> [What you need to do]:
1. Reproduce the passage of the corn futures commentary starting with "Dec22 corn futures" and going on through "narrowed this week.".
2. According to the corn futures commentary, in what price range does significant support rest below the market for Dec22 corn futures?
3. In one to three sentences, explain why the corn futures commentary considers the December expiration the best current value for long-term hedgers.

Start Document segment

Dec22 corn futures remain in a long-term uptrend supported by a trendline connecting the lows of 03/31/21 and 09/10/21. Additionally, significant support rests below the market between $5.25 and $5.30 per bushel. Most daily momentum indicators remain in neutral territory, while several weekly indicators display overbought readings. Carry spreads from Dec22 to Mar23, May23, and Jul23 again narrowed this week.

Implied volatilities for the 2022 crop remain high relative to recent years before the 2021 crop year. These elevated levels are not surprising given higher outright corn prices and the market's volatile action last season. In general, most expirations for the 2022 crop are relatively illiquid, and participants should pay extra attention when executing any strategy involving illiquid markets. Given its relative liquidity and somewhat reasonable forward volatility level, we believe the December expiration currently represents the best value for long-term hedgers. The short-dated September might be a good nearer-term alternative for those willing to venture into its illiquidity. See the charts below for more details. One compares our closing at-the-money model volatilities for this week and last. The other compares our current model volatilities with the forward volatilities they imply between consecutive expirations.

End Document segment
Start Dataset records

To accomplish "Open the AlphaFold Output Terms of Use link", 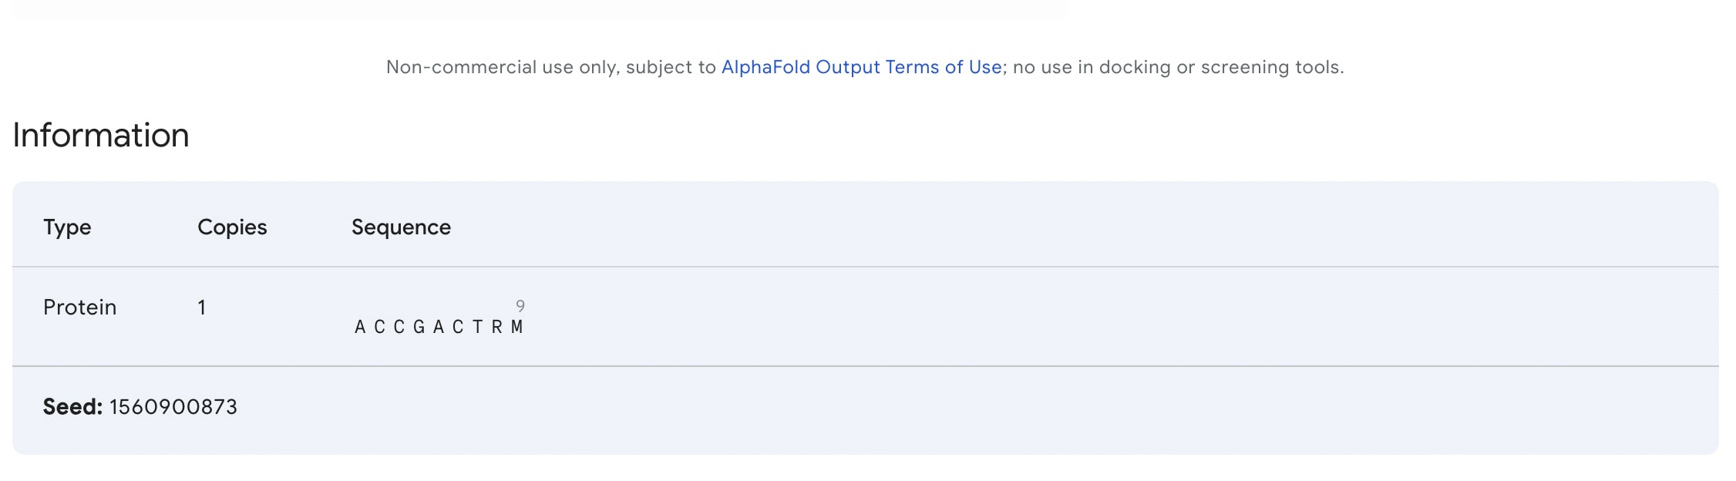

End Dataset records
Start Dataset records

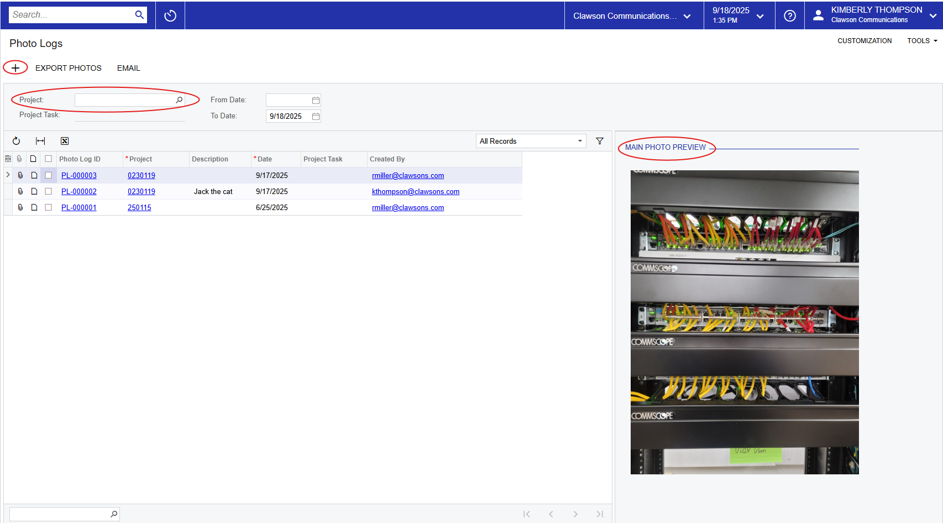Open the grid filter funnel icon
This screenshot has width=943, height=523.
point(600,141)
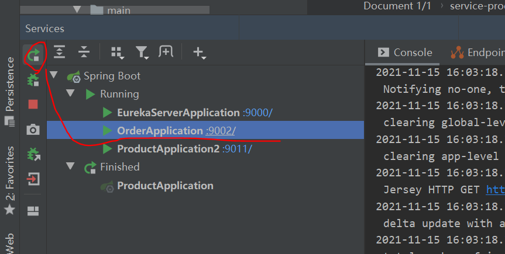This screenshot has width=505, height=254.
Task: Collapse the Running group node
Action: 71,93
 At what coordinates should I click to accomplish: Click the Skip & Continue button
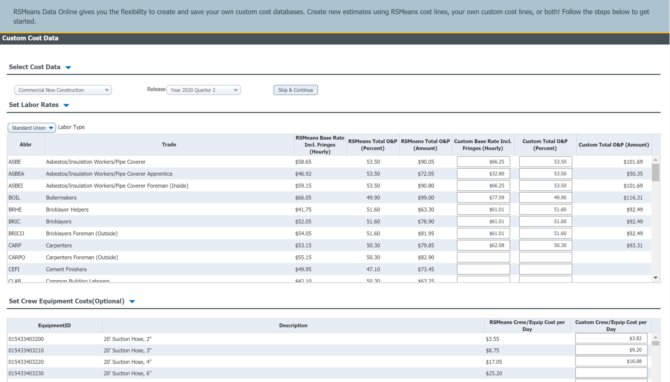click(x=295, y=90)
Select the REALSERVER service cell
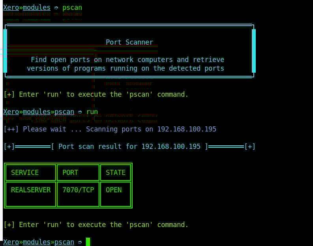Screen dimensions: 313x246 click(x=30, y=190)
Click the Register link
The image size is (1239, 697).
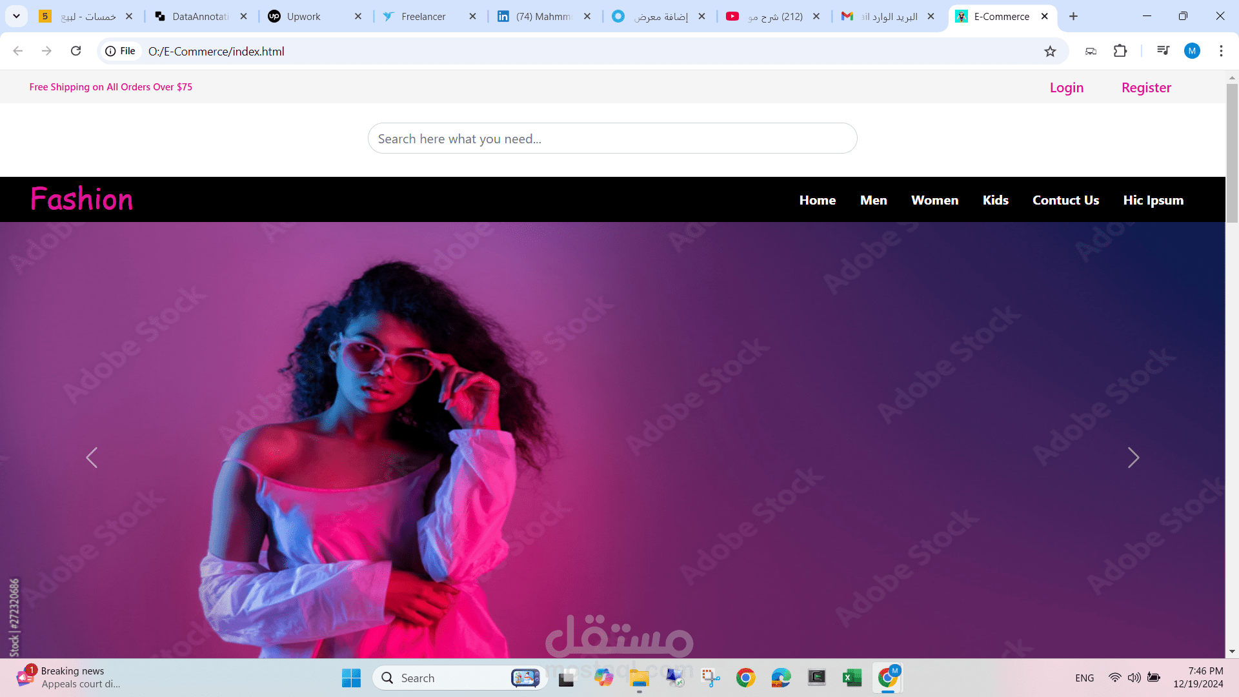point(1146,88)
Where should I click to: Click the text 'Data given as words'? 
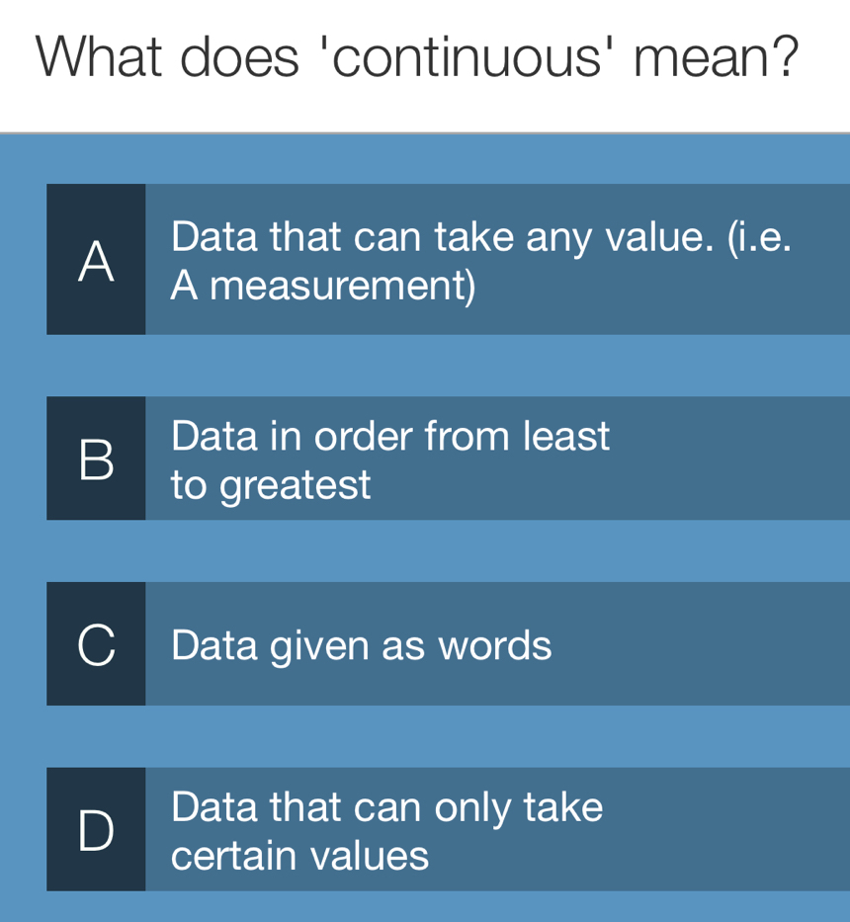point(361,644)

End Dataset records

> [Full solutions]:
1.
Dec22 corn futures remain in a long-term uptrend supported by a trendline connecting the lows of 03/31/21 and 09/10/21. Additionally, significant support rests below the market between $5.25 and $5.30 per bushel. Most daily momentum indicators remain in neutral territory, while several weekly indicators display overbought readings. Carry spreads from Dec22 to Mar23, May23, and Jul23 again narrowed this week.

2. Between $5.25 and $5.30 per bushel.

3. The December expiration is relatively liquid, while most expirations for the 2022 crop are relatively illiquid. Its forward volatility level is also somewhat reasonable.